> **Problem details**
All the data must be output exactly as given.

> **Provided data**
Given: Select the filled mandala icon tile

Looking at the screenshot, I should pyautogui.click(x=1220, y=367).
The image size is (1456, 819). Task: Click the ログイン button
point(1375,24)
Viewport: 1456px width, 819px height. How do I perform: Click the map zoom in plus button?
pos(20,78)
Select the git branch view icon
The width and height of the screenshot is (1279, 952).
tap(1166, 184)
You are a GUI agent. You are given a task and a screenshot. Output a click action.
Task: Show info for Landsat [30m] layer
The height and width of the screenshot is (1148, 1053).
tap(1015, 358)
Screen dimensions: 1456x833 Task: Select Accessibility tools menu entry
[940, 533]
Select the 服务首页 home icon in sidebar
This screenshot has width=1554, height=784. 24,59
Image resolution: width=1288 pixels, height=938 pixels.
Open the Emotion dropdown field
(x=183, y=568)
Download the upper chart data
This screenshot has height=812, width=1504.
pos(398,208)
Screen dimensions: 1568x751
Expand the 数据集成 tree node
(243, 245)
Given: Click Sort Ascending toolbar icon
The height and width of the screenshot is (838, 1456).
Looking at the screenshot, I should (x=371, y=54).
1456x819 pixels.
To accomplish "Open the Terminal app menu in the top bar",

> **Written response**
Given: Select the filled mandala icon tile

Looking at the screenshot, I should pyautogui.click(x=1220, y=367).
The image size is (1456, 819). Task: Click the ログイン button
point(1375,24)
Viewport: 1456px width, 819px height. How do I perform: Click the map zoom in plus button?
pos(20,78)
Select the git branch view icon
The width and height of the screenshot is (1279, 952).
tap(1166, 184)
You are a GUI agent. You are given a task and a screenshot. Output a click action.
Task: Show info for Landsat [30m] layer
The height and width of the screenshot is (1148, 1053).
tap(1015, 358)
Screen dimensions: 1456x833 Task: Select Accessibility tools menu entry
[940, 533]
Select the 服务首页 home icon in sidebar
This screenshot has width=1554, height=784. 24,59
Image resolution: width=1288 pixels, height=938 pixels.
Open the Emotion dropdown field
(x=183, y=568)
Download the upper chart data
This screenshot has height=812, width=1504.
pos(398,208)
Screen dimensions: 1568x751
Expand the 数据集成 tree node
(243, 245)
Given: Click Sort Ascending toolbar icon
The height and width of the screenshot is (838, 1456).
Looking at the screenshot, I should (x=371, y=54).
1456x819 pixels.
To accomplish "Open the Terminal app menu in the top bar",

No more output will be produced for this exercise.